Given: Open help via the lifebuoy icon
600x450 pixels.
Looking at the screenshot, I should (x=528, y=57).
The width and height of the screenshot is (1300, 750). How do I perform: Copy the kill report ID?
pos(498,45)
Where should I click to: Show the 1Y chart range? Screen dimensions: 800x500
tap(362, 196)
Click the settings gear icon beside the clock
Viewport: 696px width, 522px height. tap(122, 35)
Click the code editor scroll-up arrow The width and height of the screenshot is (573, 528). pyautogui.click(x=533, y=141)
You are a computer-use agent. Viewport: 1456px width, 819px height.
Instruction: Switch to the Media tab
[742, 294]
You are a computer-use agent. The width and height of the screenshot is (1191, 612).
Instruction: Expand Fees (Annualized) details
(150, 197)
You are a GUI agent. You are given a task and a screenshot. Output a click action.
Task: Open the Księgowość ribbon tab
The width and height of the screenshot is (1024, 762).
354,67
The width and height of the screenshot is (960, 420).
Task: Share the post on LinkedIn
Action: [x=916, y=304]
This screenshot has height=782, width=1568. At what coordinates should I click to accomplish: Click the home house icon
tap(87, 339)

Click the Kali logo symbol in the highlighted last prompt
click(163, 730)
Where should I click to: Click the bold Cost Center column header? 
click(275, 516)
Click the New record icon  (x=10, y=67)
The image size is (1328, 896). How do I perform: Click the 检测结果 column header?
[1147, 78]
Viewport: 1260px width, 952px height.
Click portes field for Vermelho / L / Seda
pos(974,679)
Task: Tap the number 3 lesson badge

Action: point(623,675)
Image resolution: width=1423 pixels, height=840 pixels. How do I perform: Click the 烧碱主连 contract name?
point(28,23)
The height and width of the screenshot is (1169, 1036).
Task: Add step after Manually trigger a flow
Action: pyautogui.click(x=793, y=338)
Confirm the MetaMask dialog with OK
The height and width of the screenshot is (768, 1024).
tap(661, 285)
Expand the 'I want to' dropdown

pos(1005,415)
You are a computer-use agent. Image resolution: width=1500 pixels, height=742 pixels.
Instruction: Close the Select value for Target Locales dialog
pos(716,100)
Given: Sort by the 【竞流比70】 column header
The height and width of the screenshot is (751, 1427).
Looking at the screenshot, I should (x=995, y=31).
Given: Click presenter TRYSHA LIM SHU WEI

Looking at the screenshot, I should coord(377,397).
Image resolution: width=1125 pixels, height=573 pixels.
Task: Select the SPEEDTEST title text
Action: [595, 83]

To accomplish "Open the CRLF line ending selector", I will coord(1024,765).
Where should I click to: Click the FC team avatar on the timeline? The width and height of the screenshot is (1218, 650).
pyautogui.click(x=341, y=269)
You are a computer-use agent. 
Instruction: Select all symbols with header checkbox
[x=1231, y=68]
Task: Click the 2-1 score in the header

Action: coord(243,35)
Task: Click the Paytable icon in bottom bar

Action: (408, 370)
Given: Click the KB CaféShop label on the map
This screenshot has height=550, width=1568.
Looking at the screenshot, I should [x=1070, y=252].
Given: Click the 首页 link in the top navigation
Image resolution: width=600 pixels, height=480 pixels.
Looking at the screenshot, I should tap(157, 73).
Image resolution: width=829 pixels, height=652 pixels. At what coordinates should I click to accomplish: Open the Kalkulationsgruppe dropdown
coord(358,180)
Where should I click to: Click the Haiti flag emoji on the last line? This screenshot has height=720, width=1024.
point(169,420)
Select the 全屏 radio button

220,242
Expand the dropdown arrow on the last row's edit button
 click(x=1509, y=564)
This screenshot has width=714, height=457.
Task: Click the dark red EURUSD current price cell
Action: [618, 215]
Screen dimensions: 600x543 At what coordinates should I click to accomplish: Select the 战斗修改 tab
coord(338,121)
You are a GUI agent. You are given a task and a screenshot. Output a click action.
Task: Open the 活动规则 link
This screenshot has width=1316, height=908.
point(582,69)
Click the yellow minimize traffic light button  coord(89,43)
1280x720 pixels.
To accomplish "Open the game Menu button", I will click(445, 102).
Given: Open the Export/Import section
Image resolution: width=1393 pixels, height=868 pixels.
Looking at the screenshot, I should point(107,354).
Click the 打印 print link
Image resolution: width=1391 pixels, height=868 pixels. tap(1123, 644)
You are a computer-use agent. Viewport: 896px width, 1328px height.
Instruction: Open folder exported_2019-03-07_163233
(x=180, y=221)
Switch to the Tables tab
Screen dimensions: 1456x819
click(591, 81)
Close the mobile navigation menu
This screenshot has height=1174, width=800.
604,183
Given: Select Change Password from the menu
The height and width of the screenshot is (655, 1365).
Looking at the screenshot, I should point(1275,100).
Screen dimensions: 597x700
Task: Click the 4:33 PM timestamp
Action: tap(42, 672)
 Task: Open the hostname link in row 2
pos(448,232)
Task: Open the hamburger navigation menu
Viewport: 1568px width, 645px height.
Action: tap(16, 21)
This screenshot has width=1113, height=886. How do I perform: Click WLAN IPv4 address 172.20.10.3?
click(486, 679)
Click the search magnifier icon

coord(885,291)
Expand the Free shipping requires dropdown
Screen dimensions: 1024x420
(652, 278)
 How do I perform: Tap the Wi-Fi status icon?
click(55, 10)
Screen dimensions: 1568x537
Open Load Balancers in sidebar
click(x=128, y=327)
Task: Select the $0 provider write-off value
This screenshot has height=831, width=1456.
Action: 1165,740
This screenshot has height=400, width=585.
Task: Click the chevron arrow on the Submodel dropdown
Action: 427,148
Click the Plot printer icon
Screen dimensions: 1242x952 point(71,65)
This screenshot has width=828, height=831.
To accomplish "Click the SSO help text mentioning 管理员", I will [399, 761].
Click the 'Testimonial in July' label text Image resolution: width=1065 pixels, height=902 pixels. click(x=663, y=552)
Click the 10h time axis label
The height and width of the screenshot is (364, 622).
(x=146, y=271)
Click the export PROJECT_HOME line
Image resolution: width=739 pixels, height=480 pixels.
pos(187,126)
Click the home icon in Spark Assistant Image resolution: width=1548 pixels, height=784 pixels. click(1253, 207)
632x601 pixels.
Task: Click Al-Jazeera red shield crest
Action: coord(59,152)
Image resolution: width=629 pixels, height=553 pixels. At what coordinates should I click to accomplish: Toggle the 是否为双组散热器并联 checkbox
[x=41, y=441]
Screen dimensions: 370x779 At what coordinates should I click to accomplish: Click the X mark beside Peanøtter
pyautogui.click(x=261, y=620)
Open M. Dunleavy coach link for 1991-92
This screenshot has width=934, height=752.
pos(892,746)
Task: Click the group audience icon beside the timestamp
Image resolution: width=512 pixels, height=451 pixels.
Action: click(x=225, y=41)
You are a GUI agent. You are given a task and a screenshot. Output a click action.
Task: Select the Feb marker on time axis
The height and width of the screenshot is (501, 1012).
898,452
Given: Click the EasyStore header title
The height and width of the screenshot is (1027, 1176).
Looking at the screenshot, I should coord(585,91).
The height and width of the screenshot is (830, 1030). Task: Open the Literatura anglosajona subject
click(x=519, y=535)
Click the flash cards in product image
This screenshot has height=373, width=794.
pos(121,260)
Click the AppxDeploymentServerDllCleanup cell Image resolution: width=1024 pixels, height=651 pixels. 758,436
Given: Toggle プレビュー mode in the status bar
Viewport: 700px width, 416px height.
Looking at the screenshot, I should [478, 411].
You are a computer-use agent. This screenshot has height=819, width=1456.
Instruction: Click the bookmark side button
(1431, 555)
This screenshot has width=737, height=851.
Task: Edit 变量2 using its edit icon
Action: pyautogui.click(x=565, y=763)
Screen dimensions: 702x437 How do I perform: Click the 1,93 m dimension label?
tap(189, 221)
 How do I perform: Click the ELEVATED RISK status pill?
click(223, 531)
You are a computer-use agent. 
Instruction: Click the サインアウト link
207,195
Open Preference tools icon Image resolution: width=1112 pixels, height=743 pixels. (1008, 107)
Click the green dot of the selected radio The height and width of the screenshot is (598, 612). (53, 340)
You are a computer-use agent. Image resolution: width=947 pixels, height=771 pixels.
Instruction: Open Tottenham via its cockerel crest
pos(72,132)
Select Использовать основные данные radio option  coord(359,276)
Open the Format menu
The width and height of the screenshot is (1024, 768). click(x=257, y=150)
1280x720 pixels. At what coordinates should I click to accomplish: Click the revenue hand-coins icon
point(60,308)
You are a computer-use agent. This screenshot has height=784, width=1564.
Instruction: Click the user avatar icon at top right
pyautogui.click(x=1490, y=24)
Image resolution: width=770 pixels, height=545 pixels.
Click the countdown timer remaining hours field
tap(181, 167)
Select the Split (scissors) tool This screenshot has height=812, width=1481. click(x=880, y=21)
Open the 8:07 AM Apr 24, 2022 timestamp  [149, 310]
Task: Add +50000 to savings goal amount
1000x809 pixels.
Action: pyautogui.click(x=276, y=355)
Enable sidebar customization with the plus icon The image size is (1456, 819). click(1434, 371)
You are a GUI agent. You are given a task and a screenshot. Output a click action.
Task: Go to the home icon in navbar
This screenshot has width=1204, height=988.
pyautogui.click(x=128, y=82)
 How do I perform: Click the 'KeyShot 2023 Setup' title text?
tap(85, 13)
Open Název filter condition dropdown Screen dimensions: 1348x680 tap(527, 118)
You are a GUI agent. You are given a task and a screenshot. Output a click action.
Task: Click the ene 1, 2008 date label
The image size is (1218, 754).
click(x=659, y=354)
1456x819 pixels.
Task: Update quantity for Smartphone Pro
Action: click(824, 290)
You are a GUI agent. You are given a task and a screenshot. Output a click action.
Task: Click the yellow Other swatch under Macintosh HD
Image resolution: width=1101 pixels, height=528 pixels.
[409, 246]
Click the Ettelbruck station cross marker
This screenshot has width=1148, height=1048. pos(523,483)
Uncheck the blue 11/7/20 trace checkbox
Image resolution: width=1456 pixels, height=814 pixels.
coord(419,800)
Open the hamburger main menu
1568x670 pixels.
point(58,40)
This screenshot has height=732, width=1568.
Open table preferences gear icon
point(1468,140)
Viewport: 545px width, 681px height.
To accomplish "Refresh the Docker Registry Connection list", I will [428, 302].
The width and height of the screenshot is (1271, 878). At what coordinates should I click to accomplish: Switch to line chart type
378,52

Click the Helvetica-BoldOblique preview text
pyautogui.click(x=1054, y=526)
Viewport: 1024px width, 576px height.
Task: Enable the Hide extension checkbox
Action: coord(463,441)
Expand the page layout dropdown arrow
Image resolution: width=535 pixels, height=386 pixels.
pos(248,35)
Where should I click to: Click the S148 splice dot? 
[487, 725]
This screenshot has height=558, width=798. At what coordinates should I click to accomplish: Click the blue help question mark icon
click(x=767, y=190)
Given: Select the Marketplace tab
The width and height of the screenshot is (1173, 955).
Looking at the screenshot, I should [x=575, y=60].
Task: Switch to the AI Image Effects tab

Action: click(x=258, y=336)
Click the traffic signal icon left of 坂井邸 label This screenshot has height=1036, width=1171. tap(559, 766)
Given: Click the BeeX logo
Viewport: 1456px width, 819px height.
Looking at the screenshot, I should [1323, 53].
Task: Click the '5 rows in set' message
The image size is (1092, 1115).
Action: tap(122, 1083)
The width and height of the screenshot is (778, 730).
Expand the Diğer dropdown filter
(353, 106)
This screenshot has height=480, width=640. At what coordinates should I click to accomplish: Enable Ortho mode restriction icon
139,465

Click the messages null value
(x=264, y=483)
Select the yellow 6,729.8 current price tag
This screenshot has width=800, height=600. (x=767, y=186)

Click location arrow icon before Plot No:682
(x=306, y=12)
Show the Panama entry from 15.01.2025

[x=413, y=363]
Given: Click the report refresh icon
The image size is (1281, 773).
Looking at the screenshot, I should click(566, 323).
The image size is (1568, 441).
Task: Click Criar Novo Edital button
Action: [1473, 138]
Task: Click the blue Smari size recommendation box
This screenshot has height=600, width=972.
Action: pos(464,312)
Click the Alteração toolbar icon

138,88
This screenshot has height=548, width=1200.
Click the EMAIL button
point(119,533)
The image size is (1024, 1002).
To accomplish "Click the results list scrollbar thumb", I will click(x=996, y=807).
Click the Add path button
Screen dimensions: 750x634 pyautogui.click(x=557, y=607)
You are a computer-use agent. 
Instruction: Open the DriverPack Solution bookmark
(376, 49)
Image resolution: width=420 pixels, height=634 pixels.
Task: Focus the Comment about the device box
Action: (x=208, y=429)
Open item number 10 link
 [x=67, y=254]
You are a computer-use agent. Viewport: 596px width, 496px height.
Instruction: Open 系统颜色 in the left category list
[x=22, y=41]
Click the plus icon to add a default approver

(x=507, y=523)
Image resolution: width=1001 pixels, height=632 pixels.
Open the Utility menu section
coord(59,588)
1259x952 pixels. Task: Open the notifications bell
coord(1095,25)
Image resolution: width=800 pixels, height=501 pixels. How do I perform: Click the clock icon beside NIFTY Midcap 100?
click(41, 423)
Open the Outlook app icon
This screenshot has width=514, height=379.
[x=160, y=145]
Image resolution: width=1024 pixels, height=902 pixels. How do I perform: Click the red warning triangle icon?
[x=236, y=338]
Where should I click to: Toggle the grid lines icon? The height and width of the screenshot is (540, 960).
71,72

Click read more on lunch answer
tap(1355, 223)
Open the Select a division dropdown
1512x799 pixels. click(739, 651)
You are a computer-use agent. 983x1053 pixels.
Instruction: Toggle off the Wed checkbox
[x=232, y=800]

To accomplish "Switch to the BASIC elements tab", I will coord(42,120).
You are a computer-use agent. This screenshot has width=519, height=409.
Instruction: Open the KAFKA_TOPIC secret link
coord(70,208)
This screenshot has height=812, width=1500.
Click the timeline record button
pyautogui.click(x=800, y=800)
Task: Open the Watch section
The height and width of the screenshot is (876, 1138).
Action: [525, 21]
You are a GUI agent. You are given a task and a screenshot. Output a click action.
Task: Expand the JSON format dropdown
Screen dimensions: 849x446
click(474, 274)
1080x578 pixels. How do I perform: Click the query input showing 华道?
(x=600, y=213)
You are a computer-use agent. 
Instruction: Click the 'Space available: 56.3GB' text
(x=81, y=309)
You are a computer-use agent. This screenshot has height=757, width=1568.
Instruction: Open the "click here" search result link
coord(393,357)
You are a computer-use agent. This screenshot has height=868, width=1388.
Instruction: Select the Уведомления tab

· · ·

**TASK DESCRIPTION:**
Rewrite everything from the start of the records above down to the line containing "tap(362, 196)" as a numbered list, leaving out any blank lines.

**PROBLEM SOLUTION:**
1. Given: Open help via the lifebuoy icon
2. 600x450 pixels.
3. Looking at the screenshot, I should (x=528, y=57).
4. The width and height of the screenshot is (1300, 750). How do I perform: Copy the kill report ID?
5. pos(498,45)
6. Where should I click to: Show the 1Y chart range? Screen dimensions: 800x500
7. tap(362, 196)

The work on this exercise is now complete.